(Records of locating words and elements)
-- START --

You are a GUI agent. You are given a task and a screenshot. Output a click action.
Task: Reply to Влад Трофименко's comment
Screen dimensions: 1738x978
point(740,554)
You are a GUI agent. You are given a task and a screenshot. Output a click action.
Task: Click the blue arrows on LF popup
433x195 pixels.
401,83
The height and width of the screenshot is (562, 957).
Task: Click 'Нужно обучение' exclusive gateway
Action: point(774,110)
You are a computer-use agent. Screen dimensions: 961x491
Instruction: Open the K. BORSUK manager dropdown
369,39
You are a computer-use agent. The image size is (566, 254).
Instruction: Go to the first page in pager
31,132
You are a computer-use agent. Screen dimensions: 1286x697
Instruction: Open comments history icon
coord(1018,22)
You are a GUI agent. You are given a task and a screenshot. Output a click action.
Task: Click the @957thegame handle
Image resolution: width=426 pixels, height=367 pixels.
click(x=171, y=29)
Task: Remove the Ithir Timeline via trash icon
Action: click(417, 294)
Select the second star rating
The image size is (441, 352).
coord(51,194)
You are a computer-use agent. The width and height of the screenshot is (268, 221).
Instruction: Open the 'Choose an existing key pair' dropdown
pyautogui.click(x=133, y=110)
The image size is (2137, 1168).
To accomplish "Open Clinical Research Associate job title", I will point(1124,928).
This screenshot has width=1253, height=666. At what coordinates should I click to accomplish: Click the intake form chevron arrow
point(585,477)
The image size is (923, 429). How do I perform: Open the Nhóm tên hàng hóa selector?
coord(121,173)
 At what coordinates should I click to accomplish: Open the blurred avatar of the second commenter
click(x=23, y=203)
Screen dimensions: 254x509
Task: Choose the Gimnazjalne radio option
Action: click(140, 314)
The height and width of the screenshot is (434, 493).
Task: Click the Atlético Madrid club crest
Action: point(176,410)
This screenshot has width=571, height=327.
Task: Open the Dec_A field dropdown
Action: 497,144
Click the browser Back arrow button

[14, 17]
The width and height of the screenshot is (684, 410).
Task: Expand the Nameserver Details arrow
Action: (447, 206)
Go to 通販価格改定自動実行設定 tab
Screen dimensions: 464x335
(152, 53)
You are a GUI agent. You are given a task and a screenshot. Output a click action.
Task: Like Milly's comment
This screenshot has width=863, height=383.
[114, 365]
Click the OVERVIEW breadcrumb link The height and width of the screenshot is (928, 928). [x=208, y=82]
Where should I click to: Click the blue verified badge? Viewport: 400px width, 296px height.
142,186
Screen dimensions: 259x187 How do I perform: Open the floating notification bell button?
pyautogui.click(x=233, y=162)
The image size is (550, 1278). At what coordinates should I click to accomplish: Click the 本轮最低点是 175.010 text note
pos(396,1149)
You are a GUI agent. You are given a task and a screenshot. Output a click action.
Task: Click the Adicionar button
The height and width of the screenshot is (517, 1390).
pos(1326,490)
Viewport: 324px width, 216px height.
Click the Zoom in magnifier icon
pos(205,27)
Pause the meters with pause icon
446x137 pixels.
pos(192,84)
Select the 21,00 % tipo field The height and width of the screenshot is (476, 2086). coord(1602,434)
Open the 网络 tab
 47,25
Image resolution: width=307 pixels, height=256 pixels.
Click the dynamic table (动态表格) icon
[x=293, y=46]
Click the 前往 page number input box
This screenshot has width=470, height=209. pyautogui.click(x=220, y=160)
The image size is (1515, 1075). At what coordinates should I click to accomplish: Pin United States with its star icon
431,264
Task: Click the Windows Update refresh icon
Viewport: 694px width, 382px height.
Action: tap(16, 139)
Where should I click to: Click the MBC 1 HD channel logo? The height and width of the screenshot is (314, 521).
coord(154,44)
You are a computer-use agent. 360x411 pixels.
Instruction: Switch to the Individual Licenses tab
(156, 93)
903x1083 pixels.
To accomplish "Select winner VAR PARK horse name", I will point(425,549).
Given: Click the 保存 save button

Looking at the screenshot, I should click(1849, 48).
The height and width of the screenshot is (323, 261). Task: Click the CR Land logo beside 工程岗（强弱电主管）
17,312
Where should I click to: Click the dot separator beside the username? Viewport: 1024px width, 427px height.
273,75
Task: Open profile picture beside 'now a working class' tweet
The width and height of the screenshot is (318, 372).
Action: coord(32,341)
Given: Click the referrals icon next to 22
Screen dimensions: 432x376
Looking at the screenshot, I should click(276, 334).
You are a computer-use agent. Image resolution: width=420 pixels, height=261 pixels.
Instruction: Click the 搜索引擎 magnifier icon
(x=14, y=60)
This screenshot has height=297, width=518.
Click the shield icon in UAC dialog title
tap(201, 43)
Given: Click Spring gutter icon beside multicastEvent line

-- END --

◆ TASK BRIEF ◆
Find every line in the records above that contains the string "coordinates", matching case exactly, and copy each of those lines in full.

◆ SOLUTION TO THIS TASK ◆
This screenshot has width=1253, height=666. At what coordinates should I click to accomplish: Click the intake form chevron arrow
 At what coordinates should I click to accomplish: Open the blurred avatar of the second commenter
The image size is (550, 1278). At what coordinates should I click to accomplish: Click the 本轮最低点是 175.010 text note
The image size is (1515, 1075). At what coordinates should I click to accomplish: Pin United States with its star icon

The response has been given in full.